Deb Hawthorne MPS, credentialed and GP pharmacist, often encounters patients who overuse inhaled corticosteroids, rather than first-line therapies such as long-acting β2 agonists (LABAs) or combination LABA and long-acting antimuscarinic antagonists (LAMAs).
‘I’ll say, “did you realise this isn’t the first-line indicated therapy, and there are risks associated with ongoing use?”’ she said.
Ms Hawthorne also directs patients towards the Lung Foundation’s COPD X stepwise approach, followed by a therapy recommendation to the GP.
Some people with COPD also have asthma, which is a degree of reversibility of the airway disease, said Ms Rigby.
‘These patients are likely to benefit from appropriate as-needed use of Short-Acting Beta Agonists (SABAs) to control any symptoms,’ she said.
People who just have COPD are still likely to benefit from SABAs, especially during an acute exacerbation.
‘However, pharmacists need to be vigilant about overreliance and overuse of SABAs in people with COPD,’ she said. ‘We need to always encourage them to use their long-acting bronchodilators, either alone or in combination.’
Correcting inhaler technique
Up to 94% of people with COPD don’t use their inhalers correctly. ‘Community pharmacists should therefore be assessing patients’ inhaler technique at every opportunity,’ said Ms Rigby.
Ms Hawthorne places a concerted focus on inhaler technique in HMRs or patient consultations – which helps to identify any potential dexterity issues.
‘I’ll bring along a box of all the different placebo inhalers on the market to play with,’ she said. ‘We hold them, get a good grip, and see which one fits.’

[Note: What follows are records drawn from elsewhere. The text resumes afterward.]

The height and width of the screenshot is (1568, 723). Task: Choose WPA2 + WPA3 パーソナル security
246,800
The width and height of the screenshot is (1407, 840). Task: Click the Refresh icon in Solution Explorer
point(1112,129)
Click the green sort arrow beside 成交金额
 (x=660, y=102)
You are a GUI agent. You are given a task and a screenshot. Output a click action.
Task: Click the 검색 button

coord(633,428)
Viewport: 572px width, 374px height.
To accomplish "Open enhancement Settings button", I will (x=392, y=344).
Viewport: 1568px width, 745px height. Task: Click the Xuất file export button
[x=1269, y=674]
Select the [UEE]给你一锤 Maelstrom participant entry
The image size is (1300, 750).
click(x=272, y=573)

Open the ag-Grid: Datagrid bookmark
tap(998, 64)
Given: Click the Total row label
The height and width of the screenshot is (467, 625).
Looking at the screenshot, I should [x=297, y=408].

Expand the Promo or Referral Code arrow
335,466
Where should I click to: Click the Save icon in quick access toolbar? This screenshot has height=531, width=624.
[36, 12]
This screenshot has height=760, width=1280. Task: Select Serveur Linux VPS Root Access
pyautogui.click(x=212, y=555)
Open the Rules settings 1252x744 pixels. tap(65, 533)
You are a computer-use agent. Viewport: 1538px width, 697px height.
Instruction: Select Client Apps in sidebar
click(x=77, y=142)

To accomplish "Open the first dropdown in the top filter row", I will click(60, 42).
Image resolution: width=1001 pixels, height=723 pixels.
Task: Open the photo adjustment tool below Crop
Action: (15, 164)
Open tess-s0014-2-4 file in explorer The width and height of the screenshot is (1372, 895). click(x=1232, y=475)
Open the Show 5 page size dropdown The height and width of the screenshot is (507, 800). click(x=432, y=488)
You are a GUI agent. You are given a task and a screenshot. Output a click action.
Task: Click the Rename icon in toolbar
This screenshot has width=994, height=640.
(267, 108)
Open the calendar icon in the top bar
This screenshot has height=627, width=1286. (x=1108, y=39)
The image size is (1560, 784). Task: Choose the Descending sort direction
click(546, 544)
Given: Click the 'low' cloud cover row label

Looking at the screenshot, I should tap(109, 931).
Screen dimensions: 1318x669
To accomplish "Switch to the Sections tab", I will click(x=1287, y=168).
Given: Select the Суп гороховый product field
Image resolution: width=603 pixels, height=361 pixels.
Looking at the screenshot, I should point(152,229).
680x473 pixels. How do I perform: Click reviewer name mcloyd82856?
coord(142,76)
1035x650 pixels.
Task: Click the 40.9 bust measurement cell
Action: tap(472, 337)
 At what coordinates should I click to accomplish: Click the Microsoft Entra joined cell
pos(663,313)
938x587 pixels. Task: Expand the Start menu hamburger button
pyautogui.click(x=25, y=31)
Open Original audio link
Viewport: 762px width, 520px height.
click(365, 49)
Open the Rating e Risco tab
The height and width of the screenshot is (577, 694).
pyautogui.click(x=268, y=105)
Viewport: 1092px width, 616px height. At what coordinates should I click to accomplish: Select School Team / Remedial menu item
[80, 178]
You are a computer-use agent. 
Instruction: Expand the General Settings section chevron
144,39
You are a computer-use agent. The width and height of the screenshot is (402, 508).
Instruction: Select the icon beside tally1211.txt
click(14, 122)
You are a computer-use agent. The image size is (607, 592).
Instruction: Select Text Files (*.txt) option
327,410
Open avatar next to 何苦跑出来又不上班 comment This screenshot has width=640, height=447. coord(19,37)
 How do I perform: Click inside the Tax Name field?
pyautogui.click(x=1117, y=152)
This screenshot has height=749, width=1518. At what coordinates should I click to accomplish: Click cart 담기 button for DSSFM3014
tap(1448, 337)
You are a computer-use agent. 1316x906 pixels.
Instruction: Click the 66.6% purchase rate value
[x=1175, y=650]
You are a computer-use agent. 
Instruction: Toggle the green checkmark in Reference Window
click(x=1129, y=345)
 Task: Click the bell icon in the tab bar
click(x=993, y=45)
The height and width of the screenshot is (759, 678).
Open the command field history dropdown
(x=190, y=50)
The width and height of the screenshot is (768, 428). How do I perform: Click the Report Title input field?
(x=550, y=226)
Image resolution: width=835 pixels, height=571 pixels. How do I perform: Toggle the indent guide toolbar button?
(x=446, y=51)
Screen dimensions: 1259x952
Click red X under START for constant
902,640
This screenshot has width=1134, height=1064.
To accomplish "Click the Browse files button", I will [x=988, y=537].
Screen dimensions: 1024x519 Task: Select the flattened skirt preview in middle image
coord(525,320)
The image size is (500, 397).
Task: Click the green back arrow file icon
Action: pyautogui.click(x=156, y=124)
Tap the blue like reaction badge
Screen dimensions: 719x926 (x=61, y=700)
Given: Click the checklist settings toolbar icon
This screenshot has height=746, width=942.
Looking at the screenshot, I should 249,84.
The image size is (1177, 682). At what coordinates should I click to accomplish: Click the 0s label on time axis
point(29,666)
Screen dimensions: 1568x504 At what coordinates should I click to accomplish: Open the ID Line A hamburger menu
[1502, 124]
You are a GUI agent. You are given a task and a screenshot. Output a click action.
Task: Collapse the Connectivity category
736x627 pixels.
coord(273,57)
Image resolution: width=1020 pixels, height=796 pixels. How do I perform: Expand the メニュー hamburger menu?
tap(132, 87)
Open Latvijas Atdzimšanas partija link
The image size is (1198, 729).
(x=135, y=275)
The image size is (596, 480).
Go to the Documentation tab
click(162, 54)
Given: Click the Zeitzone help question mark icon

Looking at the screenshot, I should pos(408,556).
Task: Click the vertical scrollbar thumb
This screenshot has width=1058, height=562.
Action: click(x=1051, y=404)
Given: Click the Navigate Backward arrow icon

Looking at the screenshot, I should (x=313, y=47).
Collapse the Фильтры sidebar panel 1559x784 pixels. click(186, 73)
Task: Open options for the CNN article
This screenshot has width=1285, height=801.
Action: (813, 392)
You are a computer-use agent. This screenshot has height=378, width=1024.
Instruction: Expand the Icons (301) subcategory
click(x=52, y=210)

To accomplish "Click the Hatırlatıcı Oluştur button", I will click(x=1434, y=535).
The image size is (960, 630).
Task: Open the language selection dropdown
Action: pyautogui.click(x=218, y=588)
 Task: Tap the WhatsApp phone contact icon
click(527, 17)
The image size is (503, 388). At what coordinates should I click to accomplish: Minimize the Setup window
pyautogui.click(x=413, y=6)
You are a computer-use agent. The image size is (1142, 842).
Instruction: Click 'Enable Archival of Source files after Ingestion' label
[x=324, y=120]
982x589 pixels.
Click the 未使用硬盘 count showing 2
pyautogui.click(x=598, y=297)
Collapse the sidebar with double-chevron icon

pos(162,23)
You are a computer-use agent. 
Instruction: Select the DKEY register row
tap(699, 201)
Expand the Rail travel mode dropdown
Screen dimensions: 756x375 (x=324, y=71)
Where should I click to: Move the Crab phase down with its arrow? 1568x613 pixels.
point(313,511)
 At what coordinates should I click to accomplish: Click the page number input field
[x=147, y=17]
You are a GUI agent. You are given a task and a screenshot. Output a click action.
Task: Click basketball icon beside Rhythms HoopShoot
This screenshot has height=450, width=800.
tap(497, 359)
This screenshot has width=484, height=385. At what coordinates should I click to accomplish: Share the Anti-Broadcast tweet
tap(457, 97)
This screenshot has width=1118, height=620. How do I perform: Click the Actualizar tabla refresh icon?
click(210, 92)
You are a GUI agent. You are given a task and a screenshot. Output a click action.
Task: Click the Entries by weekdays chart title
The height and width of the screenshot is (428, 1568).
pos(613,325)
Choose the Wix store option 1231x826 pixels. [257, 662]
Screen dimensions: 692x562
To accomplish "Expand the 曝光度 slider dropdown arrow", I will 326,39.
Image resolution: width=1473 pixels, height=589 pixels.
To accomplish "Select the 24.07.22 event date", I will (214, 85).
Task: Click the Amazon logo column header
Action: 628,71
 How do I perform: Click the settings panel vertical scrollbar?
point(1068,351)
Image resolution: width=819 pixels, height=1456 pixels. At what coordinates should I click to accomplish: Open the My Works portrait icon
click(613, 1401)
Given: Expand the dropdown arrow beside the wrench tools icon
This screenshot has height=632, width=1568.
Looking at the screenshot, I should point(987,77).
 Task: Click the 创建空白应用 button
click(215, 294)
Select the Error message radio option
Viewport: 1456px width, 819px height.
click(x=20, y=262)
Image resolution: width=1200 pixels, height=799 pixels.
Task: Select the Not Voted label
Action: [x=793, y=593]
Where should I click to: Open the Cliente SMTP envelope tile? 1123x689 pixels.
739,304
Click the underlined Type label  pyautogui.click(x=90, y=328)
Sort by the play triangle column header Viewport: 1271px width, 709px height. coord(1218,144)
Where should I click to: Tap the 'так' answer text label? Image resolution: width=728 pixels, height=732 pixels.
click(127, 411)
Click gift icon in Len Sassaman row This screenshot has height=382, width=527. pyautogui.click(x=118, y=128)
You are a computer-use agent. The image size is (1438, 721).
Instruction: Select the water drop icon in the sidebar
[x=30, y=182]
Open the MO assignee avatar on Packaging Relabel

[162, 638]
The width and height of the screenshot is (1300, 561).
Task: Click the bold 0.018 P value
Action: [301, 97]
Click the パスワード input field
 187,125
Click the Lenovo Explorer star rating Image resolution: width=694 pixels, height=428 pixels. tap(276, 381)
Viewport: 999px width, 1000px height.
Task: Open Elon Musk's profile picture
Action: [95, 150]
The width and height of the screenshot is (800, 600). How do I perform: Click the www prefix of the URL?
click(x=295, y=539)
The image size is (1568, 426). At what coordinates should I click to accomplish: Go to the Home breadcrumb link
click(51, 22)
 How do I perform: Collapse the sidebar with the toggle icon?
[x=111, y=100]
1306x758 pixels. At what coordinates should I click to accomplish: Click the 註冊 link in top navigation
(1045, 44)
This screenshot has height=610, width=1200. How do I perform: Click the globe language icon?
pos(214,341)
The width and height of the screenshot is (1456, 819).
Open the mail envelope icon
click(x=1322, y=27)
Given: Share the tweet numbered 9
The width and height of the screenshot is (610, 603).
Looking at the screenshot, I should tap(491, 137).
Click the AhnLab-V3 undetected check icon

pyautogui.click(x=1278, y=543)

HMR follow-ups provide an opportunity to assess whether adherence has improved. ‘One of my number one reasons for follow-ups is to assess inhaler adherence,’ said Ms Hawthorne. ‘It’s brilliant to see people improve.’
Increasing lung health
Aside from smoking cessation, pulmonary rehabilitation is also ‘incredibly beneficial’ for people with COPD by providing exercises and self-management strategies to cope with everyday activities and exacerbations, said Ms Rigby.
This includes two-four breathing exercises, which entails breathing in over 2 seconds, then breathing out in a slow exhalation over 4 seconds while looking at a rectangle shape.
‘Even things like holding a handheld fan over the lower part of the face can help both psychologically and physiologically reduce breathlessness,’ she said.
In Ms Hawthorne’s experience, patients often attend pulmonary rehab after a hospital visit for a COPD exacerbation. But she suggests patients keep at it.
‘Every time patients go to pulmonary rehab, they pick up a different piece of education or advice,’ she said. ‘So, I encourage patients to do it multiple times.’
1,000 mg lifetime prednisone dramatically increases risk of other comorbidities
Comorbidities such as cardiovascular disease (CVD), osteoporosis, reflux and anxiety and depression increase the risk of COPD exacerbations, said Ms Rigby.
‘As little as 1,000 mg cumulative lifetime dose of prednisone to treat acute COPD exacerbations very much increases the risk of developing osteoporosis, type two diabetes, cataracts and glaucoma,’ she said.
For someone taking a 50 mg prednisone dose, that’s only 20 doses.
Pharmacists can check patients’ dispensing history to identify how many prescriptions of prednisone they have had over time along with:
- referring them to a GP for assessment
- suggesting light weight-bearing exercise
- recommending calcium and vitamin D supplements.
A leading cause of death in patients with COPD is CVD. So during HMRs, Ms Rigby screens patients with COPD using a cardiovascular risk calculator.
Symptoms of heart failure can mirror those of COPD, including shortness of breath – making it challenging to identify the root cause.
‘But optimising treatment for both COPD and heart failure can reduce a patient’s symptoms and their risk of exacerbations,’ said Ms Rigby.